Translating non-trivial codebases with Claude
15 points by nathell
15 points by nathell
This is neat! This sort of thing seems to be squarely in the wheelhouse of LLMs. I'm hoping that this also leads to more people getting interested in fuzzers, because fuzzing multiple implementations is one of the best way to discover divergences. I do wonder if you'd discover divergences if you fuzzed these implementations or if they're close enough (or a sufficiently small enough test suite) to actually match exactly.
Side point:
Somehow compile C++ Morfeusz to JVM bytecode.
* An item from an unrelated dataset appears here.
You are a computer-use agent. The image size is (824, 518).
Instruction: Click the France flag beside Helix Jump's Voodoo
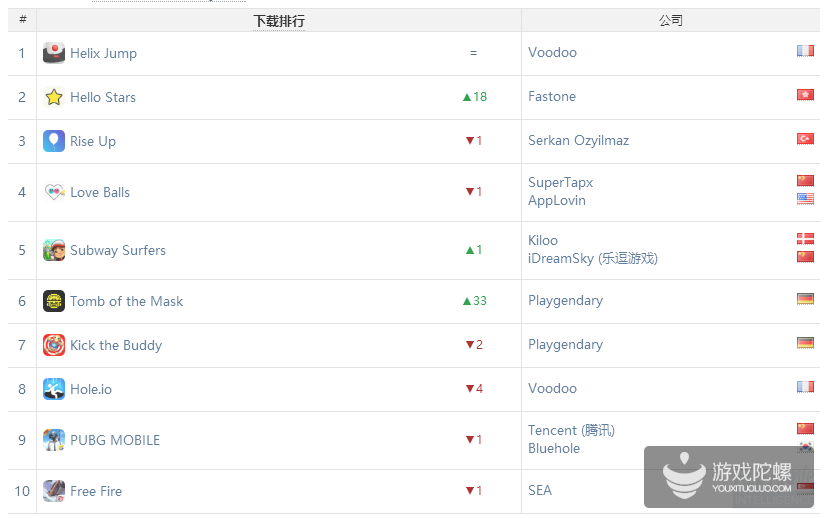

If there are ways to compile C++ to WASM, there should be some way to compile it to JVM, right?
Right, because you can run wasm on the JVM using Chicory! (Or GraalWasm if you're willing to use a custom JVM, though I think that doesn't work with your "single self-contained JAR" goal.)
Performance is not stellar but should be more than adequate for this application.
I had great success with "fuzzing" like that. I've been implementing ibtool by hand for a while, but then gave up the slog part (compare huge files, make minimal reproduction cases, then fix that one weird property, and repeat...) and handed it over to LLMs. I found at least 3 genuine bugs in Apple's implementation. For example deduplicating numbers too hard and ending up with a dictionary indexed: 1, 2, 3.0, 4, ... And getting random results, so some windows with get extra 17px width depending on the phase of the moon or something.
The magic prompt turned out to be "add more pathological test cases".
Funny, I'm going in the opposite direction, sort of.
Clojure works ok, but Opus 4.6 can't handle our old Clojurescript/shadow-cljs code base (one of the few things it consistently fails on), so I'm looking to migrate all that to Ts/Js.